> _What you are asked to do_
Copy the part that opens with the line containing "The image size" and closes with the line containing "the bus icon", both lines included, leaving out the pictures.

> _Data for this task_

┄┄┄┄┄┄┄┄┄┄

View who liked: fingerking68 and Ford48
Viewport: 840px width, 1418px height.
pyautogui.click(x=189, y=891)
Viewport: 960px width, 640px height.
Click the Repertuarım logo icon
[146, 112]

┄┄┄┄┄┄┄┄┄┄

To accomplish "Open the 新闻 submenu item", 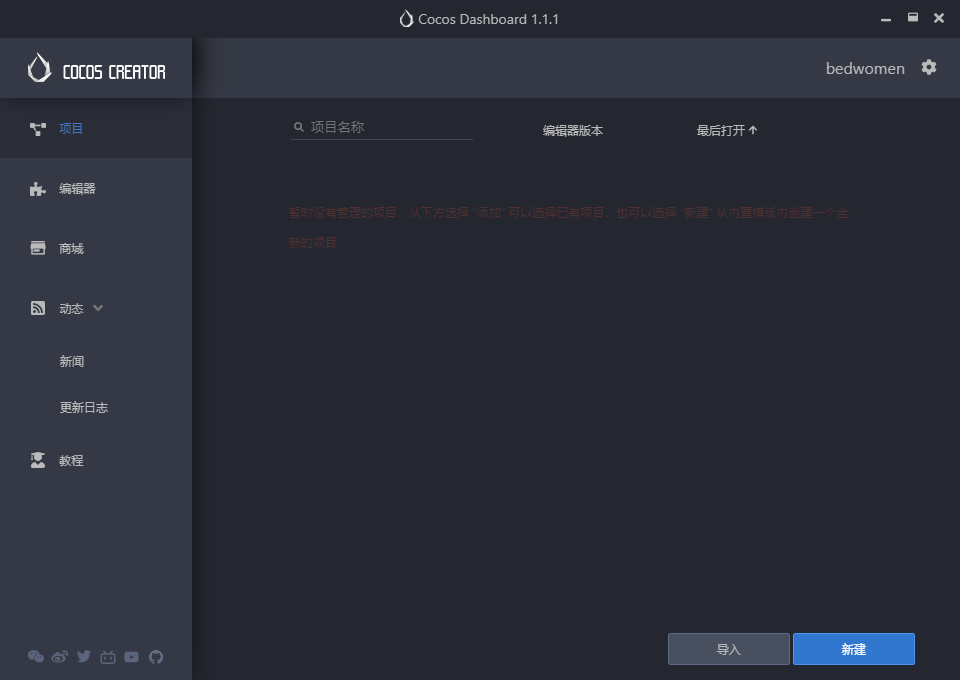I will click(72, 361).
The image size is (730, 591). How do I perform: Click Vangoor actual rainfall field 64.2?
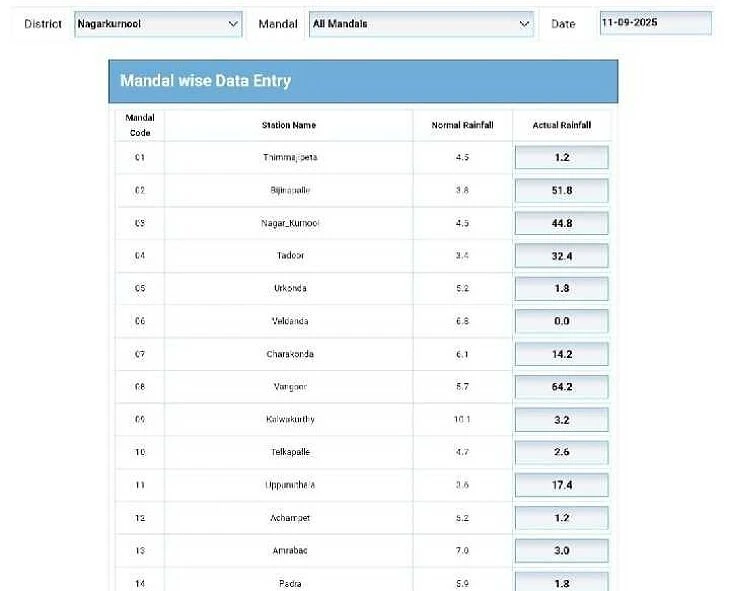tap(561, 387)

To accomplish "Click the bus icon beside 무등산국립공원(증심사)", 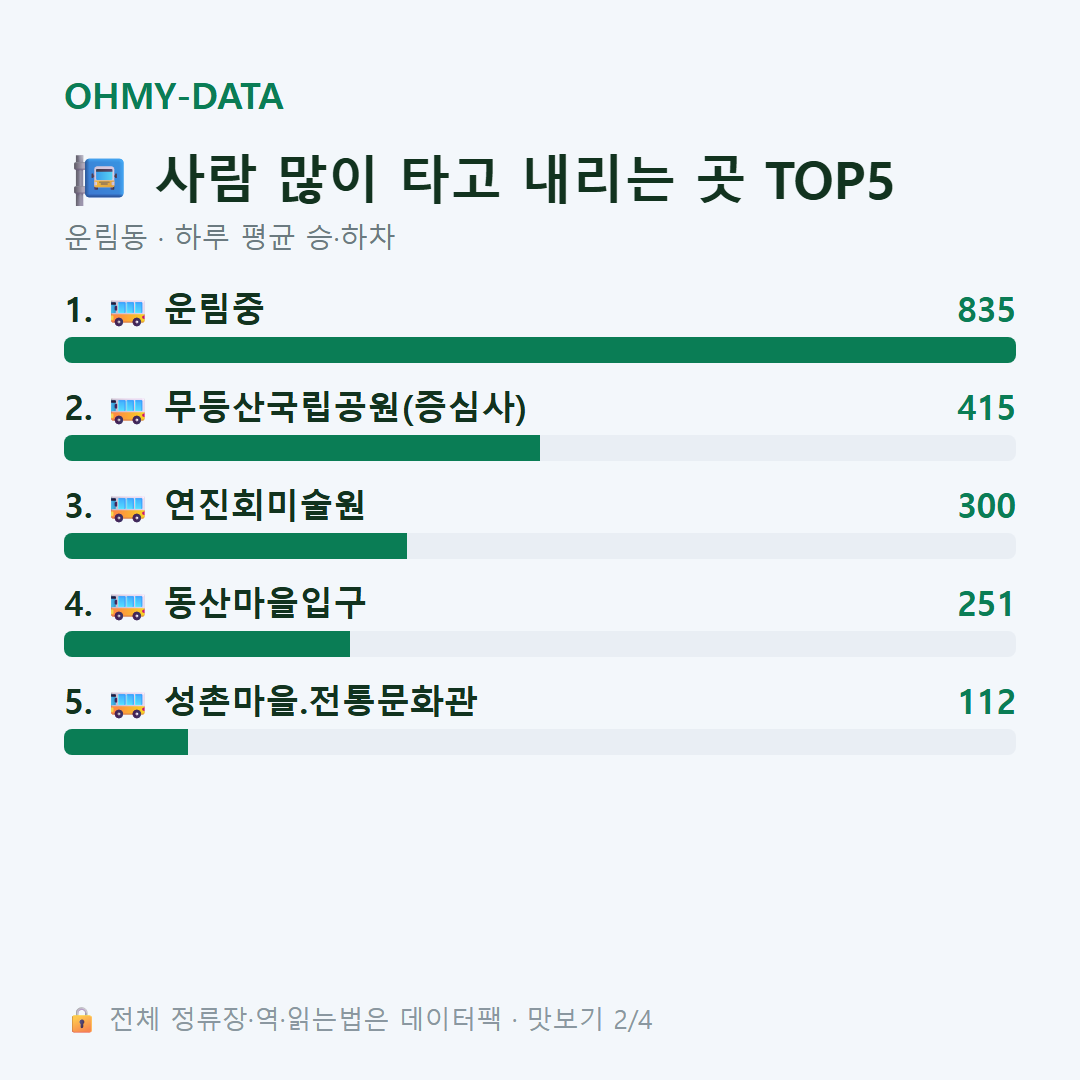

┄┄┄┄┄┄┄┄┄┄

> _Solution to the exercise_
The image size is (730, 591). How do I perform: Click Vangoor actual rainfall field 64.2?
tap(561, 387)

To accomplish "Click the bus icon beside 무등산국립공원(증심사)", 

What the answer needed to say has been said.